En ti dejé escondidos mil retazos de mi tiempo, te regalé noches de desvelo y días enteros en los que traté de ser lo que necesitabas. Aún no sé en que momento se volvió tan difícil, antes había sido tan fácil que casi estuve convencida de que había nacido para ti, era tan fácil hacerte feliz y serlo contigo también.
Algo cambió, al principio no supe qué y nunca supe cuándo ni por qué, supongo que la vida es así, que hay un tiempo para todo y el nuestro se acabó. Nos desgastamos, nos fue calando un frío que al final trajo consigo un invierno que acabó por convertirnos en témpanos de hielo, sobretodo a ti porque yo debo admitir que cuando me mirabas me seguía derritiendo.
Es tanto el tiempo que ha corrido entre nosotras, deprisa, implacable, barriendo con todo lo que iba quedando menos con un par de recuerdos que dejan un halo fúnebre cuando los evoco o debo decir invoco, porque son como fantasmas. Van perdiendo nitidez, ¿entiendes?, vas perdiendo nitidez.
Sueles venir a mí en los días grises, bien nublados, con lluvia o sin ella. Eran nuestros favoritos. Siguen siendo los míos aunque se empañen con tus recuerdos, sobretodo cuando nadie ocupa tu lugar en mi colchón. Dejé de llorar por ti hace tiempo, pero aún de vez en cuando lloro lo que fue o mejor dicho lo que no fue. Y le pregunto a la vida dónde estuvo el error pero es mentirosa y esquiva como tú.
¿Qué pasará por tu mente si piensas en mi?. Si te pregunto me mentirías, o quizás no, pero me darías una verdad tan cruda que rompería el par de trozos que dejaste intactos y no quiero romperme más por ti. En todo final alguien cae parado y otro queda en el suelo, ¿para qué vamos a preguntar qué pasó aquí?, si estas letras para ti llevan consigo la evidencia.
Lo más difícil no fue perderte, fue darme por vencida, dejar de hablar en plural. Estaba tan acostumbrada a pensar en todo de a dos. También fue difícil dejar de hablarte en las noches cuando dormir sola aún me asustaba y dejar de llamarte "amor" cuando lo hacía, dejar de llamarte "amor" en mi cabeza cuando te volvía a ver y dejar de hacer ese tonto movimiento, algo a mitad de camino entre un roce casual y una caricia, nunca lo notaste porque me obligaba a retirar la mano a un centímetro de tu espalda, para qué hablar del beso en la mejilla y mis ganas de girar la cara hasta tropezar con tus labios, ¿nunca notaste esa lucha interna?, si al final todo contigo fue y ha sido lucha.
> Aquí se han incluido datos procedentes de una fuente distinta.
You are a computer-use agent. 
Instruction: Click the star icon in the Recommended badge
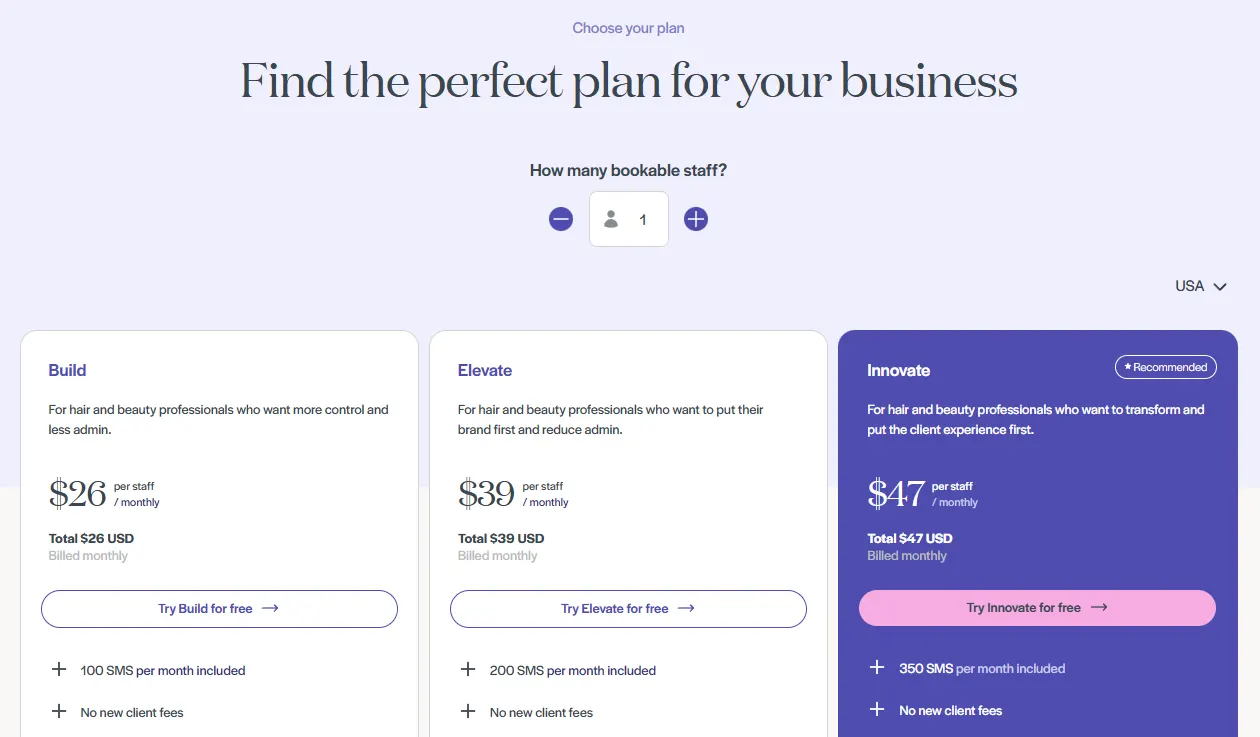(1128, 366)
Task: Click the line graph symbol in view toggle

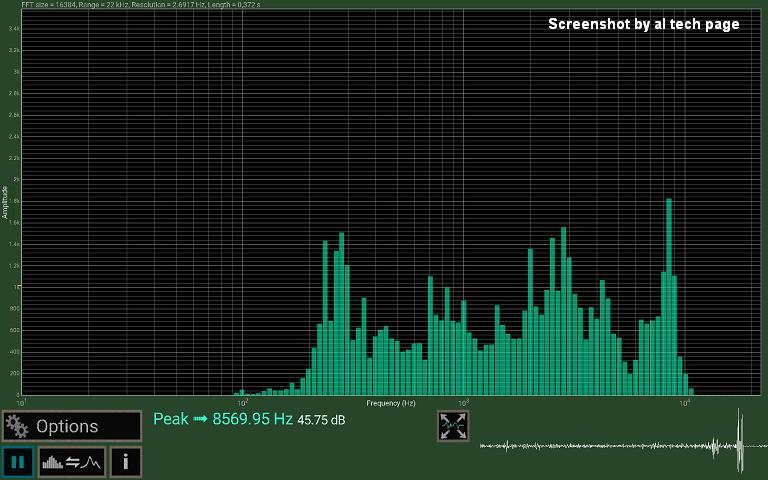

Me rendí en algún punto y pude respirar de nuevo, ahora soy otra y tú desde hace mucho también. Te ves tan diferente, ya no me dan ganas de morirme por no tenerte, ni me parece que todo se fue contigo. No me malinterpretes, sigues tan hermosa como siempre, quizás incluso un poco más, pero ahora veo en ti otra cosa, dejó de doler y dejé de necesitar que me ames. Se siente bien. Si no fuera por esos días grises tan llenos de recuerdos y contradicciones...
Supongo que algún día eso también se irá, igual que se ha ido todo, igual que hiciste tú.